§ **Given records**:
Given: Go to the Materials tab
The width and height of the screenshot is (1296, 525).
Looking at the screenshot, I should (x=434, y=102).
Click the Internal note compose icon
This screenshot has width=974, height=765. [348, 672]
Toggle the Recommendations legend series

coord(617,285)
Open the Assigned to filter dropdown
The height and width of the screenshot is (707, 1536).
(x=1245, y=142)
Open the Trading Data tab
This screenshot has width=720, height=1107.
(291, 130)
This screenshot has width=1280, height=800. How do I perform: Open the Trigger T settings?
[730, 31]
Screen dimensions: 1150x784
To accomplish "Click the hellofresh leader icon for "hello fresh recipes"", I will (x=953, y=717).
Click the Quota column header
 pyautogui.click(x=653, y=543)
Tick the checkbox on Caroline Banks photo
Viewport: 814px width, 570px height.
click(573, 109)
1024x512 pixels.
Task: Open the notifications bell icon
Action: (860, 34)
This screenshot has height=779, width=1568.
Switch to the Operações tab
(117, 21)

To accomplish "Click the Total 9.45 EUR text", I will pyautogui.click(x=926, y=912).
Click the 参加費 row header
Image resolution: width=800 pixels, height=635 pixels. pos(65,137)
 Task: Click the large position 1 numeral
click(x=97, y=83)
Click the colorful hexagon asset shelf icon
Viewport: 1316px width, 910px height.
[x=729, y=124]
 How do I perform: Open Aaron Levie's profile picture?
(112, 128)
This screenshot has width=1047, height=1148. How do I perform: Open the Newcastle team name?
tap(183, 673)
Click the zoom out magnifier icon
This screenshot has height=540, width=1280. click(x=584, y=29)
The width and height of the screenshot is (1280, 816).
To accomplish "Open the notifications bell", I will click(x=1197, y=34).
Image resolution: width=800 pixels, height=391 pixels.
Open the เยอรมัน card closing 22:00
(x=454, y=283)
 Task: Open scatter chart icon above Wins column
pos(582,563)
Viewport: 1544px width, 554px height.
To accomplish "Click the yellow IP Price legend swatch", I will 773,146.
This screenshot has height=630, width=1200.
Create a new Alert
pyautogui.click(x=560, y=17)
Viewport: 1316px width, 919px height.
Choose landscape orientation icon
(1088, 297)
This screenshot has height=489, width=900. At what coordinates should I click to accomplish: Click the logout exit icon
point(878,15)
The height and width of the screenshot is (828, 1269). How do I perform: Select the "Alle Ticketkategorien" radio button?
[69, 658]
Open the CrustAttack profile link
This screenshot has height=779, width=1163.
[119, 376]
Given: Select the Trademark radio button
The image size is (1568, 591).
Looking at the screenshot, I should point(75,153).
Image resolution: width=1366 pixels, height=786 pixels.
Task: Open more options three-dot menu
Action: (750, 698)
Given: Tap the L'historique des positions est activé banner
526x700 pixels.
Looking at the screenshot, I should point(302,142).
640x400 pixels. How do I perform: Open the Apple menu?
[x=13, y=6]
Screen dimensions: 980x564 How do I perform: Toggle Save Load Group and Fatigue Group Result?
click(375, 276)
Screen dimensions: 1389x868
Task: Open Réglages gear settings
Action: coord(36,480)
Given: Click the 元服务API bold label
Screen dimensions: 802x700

§ **Task to complete**: Repeat all of the records verbatim, leaving nothing out.

§ **Answer area**:
Given: Go to the Materials tab
The width and height of the screenshot is (1296, 525).
Looking at the screenshot, I should (x=434, y=102).
Click the Internal note compose icon
This screenshot has width=974, height=765. [348, 672]
Toggle the Recommendations legend series

coord(617,285)
Open the Assigned to filter dropdown
The height and width of the screenshot is (707, 1536).
(x=1245, y=142)
Open the Trading Data tab
This screenshot has width=720, height=1107.
(291, 130)
This screenshot has width=1280, height=800. How do I perform: Open the Trigger T settings?
[730, 31]
Screen dimensions: 1150x784
To accomplish "Click the hellofresh leader icon for "hello fresh recipes"", I will (x=953, y=717).
Click the Quota column header
 pyautogui.click(x=653, y=543)
Tick the checkbox on Caroline Banks photo
Viewport: 814px width, 570px height.
click(573, 109)
1024x512 pixels.
Task: Open the notifications bell icon
Action: (860, 34)
This screenshot has height=779, width=1568.
Switch to the Operações tab
(117, 21)

To accomplish "Click the Total 9.45 EUR text", I will pyautogui.click(x=926, y=912).
Click the 参加費 row header
Image resolution: width=800 pixels, height=635 pixels. pos(65,137)
 Task: Click the large position 1 numeral
click(x=97, y=83)
Click the colorful hexagon asset shelf icon
Viewport: 1316px width, 910px height.
[x=729, y=124]
 How do I perform: Open Aaron Levie's profile picture?
(112, 128)
This screenshot has width=1047, height=1148. How do I perform: Open the Newcastle team name?
tap(183, 673)
Click the zoom out magnifier icon
This screenshot has height=540, width=1280. click(x=584, y=29)
The width and height of the screenshot is (1280, 816).
To accomplish "Open the notifications bell", I will click(x=1197, y=34).
Image resolution: width=800 pixels, height=391 pixels.
Open the เยอรมัน card closing 22:00
(x=454, y=283)
 Task: Open scatter chart icon above Wins column
pos(582,563)
Viewport: 1544px width, 554px height.
To accomplish "Click the yellow IP Price legend swatch", I will 773,146.
This screenshot has height=630, width=1200.
Create a new Alert
pyautogui.click(x=560, y=17)
Viewport: 1316px width, 919px height.
Choose landscape orientation icon
(1088, 297)
This screenshot has height=489, width=900. At what coordinates should I click to accomplish: Click the logout exit icon
point(878,15)
The height and width of the screenshot is (828, 1269). How do I perform: Select the "Alle Ticketkategorien" radio button?
[69, 658]
Open the CrustAttack profile link
This screenshot has height=779, width=1163.
[119, 376]
Given: Select the Trademark radio button
The image size is (1568, 591).
Looking at the screenshot, I should point(75,153).
Image resolution: width=1366 pixels, height=786 pixels.
Task: Open more options three-dot menu
Action: (750, 698)
Given: Tap the L'historique des positions est activé banner
526x700 pixels.
Looking at the screenshot, I should point(302,142).
640x400 pixels. How do I perform: Open the Apple menu?
[x=13, y=6]
Screen dimensions: 980x564 How do I perform: Toggle Save Load Group and Fatigue Group Result?
click(375, 276)
Screen dimensions: 1389x868
Task: Open Réglages gear settings
Action: coord(36,480)
Given: Click the 元服务API bold label
Screen dimensions: 802x700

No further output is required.